You may or may not have heard about success spirals. They’ve been broken down at Less Wrong, mentioned by Leo of Zenhabits, and even is used in stuffy business pdfs. Yet it’s a concept that I hadn’t heard of until recently, although since then I’ve noticed and tried to implement it as much as possible.
The idea behind a success spiral is that if you want to tackle something big and hard, first start with something small and maneagable. The Less Wrong guys above use the example of practicing speaking well to yourself in front of a mirror, then to your friends, and then to strangers. You start with something so easy to do that it is no challenge whatsoever, and buoyed on by the sense of accomplishment and self confidence you get from that first step, you tackle the second, harder step and succeed. Now you’re caught in a “success spiral” and cannot help but continue attacking the obstacles with gusto, no matter how big they get.
It works best with tasks that build on each other, like above, but it also works with dramatically different activities. As Amy Cuddy explains, just posing in a posture normally reserved for confident moments can bring you confidence. Leo used his quest to stop smoking to build on other habits he wanted to change in his life. After completing that, he felt ready for any other challenge. He went in with a sense of “I can do this”, and as we know, hope and despair are self fulfilling prophecies. You can do the same.
I had mostly forgotten about success spirals until the other day, when I had to drive my housemate’s stick shift truck. I haven’t driven stick shift in a long time, but I knew I could do it. Every simple movement became a challenge – getting out of the parallel parking spot, figuring out exactly where each gear is, the stop sign on a hill, and so forth. As I successively met and bested each of these difficulties, I noticed my spirits rise perceptively. By the time I was on the highway I was downright jubilant and started singing along to myself on a Mexican radio station. All this from nothing more than driving a car.
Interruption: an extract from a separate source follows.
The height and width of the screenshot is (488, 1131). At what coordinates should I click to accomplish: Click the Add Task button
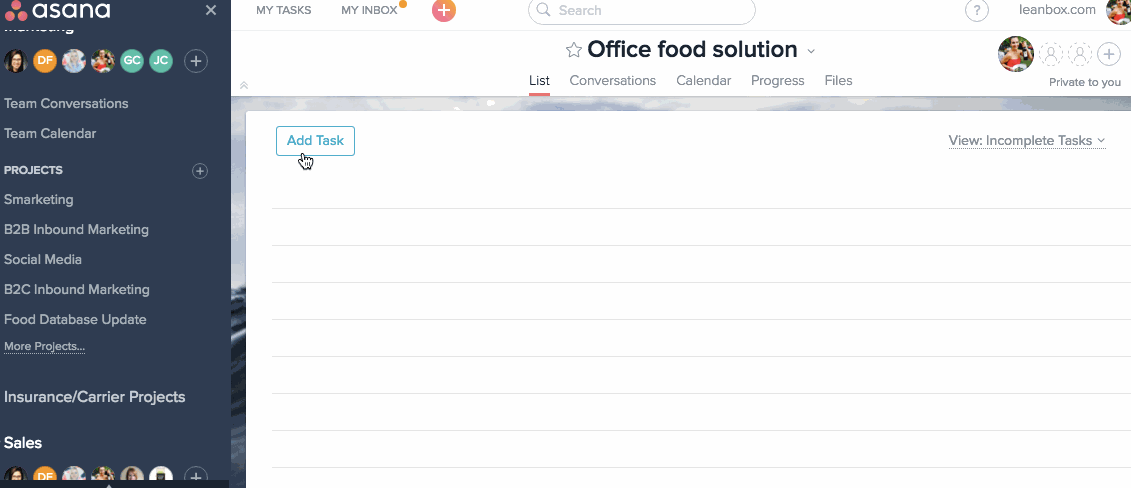(x=315, y=141)
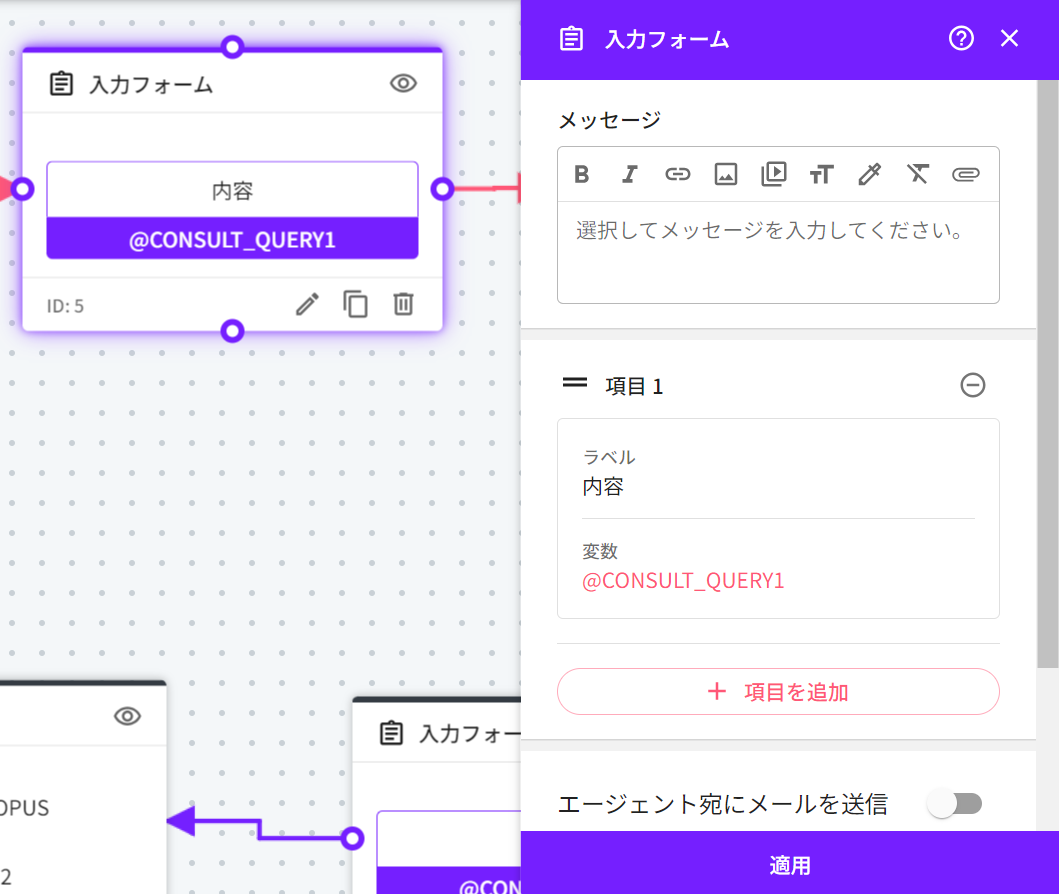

If only I had been driving to a job interview that night – I would have been so pumped up under the weight of my successes that the next one was all but foretold . Knowing this now, I feel like people who own stick shift cars are better off than the rest of us – by the time they get to their destination they are pumped up on success. True, after a few months it becomes second nature and stops pushing your comfort zone. But you would still have that capability in your toolkit, like a line on the resume for life – proficient in with a manual gear box. As your father would say, it builds character – and a sense of confidence.
This is why LessWrong mentions adventure/outdoor classes as great foundations for success spirals. You may only navigate whitewater a few times in your life, but each time you do, you go into a mildly dangerous situation and come out of it on top due to your choices. Learning a new skill in the wild will translate to the rest of your life in the form of your confidence and can-do attitude.
My friend Alton likes to bring dull butterfly knives with him, and teaches people how to flick it open like in the movies without fear of a cut. The trick requires a certain level of dexterity, but it isn’t nearly as difficult as it looks, so when you master it after fiddling around for ten minutes you feel great. He encourages you to then translate that success into another one, and start the spiral.
I loved fiddling with those knives. What other feats of manual dexterity could you practice on in your spare time without difficulty? How about rolling a coin over your knuckles, or learning some of Tim Ferriss’s pen tricks? Heck, most of r/learnuselesstalents applies here.
With those silly tricks in your tool belt, you could then tackle useful skills, or spirals that build on actions learned earlier. What big bad feat are you dreading to face soon? How could you break it down into bits that you can face one by one?